Consultant - Chief Information Security Officer (Fractional/Contract Role)

Join our experienced roster of consultants that support Hedge Funds and Family Offices.

Arootah is a personal and professional development leader in the Investment and Financial Services industry.

Our mission is to provide top business advisory services to our hedge fund client base.

Our Business Advisory Services focuses on the multi-faceted needs of Hedge Funds and Family Offices.

Arootah was founded by Rich Bello, the Co-Founder and COO of the industry-leading $10 billion hedge fund, Blue Ridge Capital. Rich brings more than 30 years of experience, including leadership positions at Morgan Stanley, Tiger Management, and Ernst & Young.

Visit us athttps://arootah.com/hedge-fund-advisory/for more information.

WHO WE NEED:

Arootah is searching for experienced Chief Information Security Officers to consult to our highly prestigious client base. As a consultant, you will work with our Hedge Fund and Family Office clients to provide expert advice. Having previously served in the role of Chief Information Security Officer you have specific, hands-on experience building, maintaining, and operating the full Cybersecurity Program for a leading Hedge Fund or Family Office.

• Provide advice and guidance to Arootah clients who seek help with their Cybersecurity needs.

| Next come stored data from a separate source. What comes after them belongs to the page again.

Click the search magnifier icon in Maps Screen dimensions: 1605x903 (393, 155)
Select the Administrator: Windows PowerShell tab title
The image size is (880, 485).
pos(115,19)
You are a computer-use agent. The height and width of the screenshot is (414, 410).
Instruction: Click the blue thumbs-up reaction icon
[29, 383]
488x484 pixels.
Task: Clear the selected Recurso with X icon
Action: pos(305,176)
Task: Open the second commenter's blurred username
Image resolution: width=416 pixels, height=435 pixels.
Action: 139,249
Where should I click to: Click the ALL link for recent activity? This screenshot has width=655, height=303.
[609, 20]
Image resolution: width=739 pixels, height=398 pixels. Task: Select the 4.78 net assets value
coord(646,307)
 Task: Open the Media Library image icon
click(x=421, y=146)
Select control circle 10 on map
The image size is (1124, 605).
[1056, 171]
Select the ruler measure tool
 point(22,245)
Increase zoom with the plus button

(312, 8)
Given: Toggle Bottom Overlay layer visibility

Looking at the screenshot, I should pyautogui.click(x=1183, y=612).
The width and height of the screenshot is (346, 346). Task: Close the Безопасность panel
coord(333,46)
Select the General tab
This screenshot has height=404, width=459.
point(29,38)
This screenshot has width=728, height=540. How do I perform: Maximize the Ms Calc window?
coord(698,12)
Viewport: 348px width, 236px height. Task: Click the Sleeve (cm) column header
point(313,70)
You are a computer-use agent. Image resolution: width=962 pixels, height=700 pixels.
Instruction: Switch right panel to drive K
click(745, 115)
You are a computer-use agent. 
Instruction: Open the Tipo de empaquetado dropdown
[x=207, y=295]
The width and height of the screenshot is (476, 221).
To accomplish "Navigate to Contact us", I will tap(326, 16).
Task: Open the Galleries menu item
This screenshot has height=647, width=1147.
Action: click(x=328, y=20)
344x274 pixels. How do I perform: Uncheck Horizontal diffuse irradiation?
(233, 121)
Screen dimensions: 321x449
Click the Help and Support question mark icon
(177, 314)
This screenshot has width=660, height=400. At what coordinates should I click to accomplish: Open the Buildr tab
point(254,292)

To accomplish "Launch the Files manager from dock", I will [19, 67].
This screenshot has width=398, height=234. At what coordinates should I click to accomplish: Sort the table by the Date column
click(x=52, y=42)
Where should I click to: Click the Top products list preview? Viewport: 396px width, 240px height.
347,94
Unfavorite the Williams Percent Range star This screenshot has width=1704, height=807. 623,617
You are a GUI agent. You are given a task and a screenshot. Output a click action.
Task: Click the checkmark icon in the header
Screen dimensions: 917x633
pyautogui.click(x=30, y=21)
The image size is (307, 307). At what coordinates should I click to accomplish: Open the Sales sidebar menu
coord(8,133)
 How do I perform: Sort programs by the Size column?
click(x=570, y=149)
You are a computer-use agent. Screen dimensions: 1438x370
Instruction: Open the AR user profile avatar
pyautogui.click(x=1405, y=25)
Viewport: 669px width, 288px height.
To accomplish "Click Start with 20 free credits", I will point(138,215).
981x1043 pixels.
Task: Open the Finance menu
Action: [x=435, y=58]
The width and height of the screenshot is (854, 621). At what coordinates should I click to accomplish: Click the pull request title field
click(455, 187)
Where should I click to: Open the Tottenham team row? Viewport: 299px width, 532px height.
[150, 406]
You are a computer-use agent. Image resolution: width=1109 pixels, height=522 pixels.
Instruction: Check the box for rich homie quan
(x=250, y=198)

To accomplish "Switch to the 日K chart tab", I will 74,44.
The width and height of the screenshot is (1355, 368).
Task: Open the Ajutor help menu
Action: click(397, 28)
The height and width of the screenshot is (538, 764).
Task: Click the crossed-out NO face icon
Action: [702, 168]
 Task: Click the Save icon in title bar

This will involve consulting to some of the leading Hedge Funds and Family Offices in the world and sharing your experience as a Chief Information Security Officer in helping clients to:
• Develop realistic and effective monthly action plans.
• Identify internal and contextual roadblocks.
• Break apart goals into actionable steps.
• Devise a plan of action for each goal.
• Provide the client with resources associated with implementing their action plan.
• Implement policies, procedures, and control measures.
• Review, analyze and report on client tools and resources to ensure industry best practices.
• Evaluate each client’s advancement toward goal actualization through key performance indicators (KPIs) and scoring matrices.
• Maintain and share detailed and accurate records of consulting results (challenges, breakthroughs, etc.).

• Develop, implement, and monitor a strategic, comprehensive enterprise and application IT cybersecurity program.
• Drive security standards across the organization, including information security policies, procedures, and guidelines.
• Create and maintain a security awareness training program.
• Analyze and test systems and processes to understand vulnerabilities to cyber threats.
• Partner with security experts and outside vendors to ensure all technology platforms meet all security requirements and continue to evolve over time to meet changing needs and best practices.
• Continuously and measurably improve technology and data security.
• Provide strategic and tactical vision, along with execution-focused on incident prevention, detection, and response.Identify, track, and communicate detailed metrics indicating overall security risk factors.
• Ensure the organization's capability to analyze and mitigate security threats.
• Work with team members and developers on the design and development of threat deterrence and defense technologies and risk mitigation infrastructure.
• Implement an incident response program to identify and respond if any breaches (internal or external) or misuse of data takes place.
• Conduct research to understand emerging threats and develop innovative risk management approaches, tools, and analytics to better manage risk.
• Brief executive leadership regularly on current cybersecurity threats and challenges, and the status of the information security management system.
• Lead the periodic internal risk assessment, document its findings, and develop recommendations to address deficiencies.
• Identify areas where automation and machine learning can improve the team’s scalability.
• Own the Information Security annual budget and operate within the budget.
• Provide leadership, supervision, coaching, and guidance across the team in achievement of organizational and departmental goals.

• A Bachelor’s degree in Computer Science, Computer/Electrical Engineering, Information Systems, Information Sciences, or a related field with a strong academic record.
• MBA or other relevant graduate degree is a plus.Certified Information Systems Security Professional (CISSP) or similar (CISA, CISM, etc.) is a plus.
• 7+ years of relevant experience at a hedge fund, family office, or financial institution serving as a Chief Information Security Officer.
• 5 or more years of IT implementation experience.
• Experience in cloud only, cloud first infrastructure, and deploying cloud information security solutions.
• Firm understanding and ability to implement zero-trust security.Firm understanding and experience with Software Defined Networking and Cloud Networking.
• Firm understanding of single sign-on and multi-factor authentication platforms.
• Experience driving discussions with senior personnel regarding trade-offs, best practices, project management, and risk mitigation.
• Firm understanding of work from anywhere models.
• Experience with IT compliance and risk management requirements.

• Contractor
• Hours are based on the needs of the assigned client (0-40 hours per week).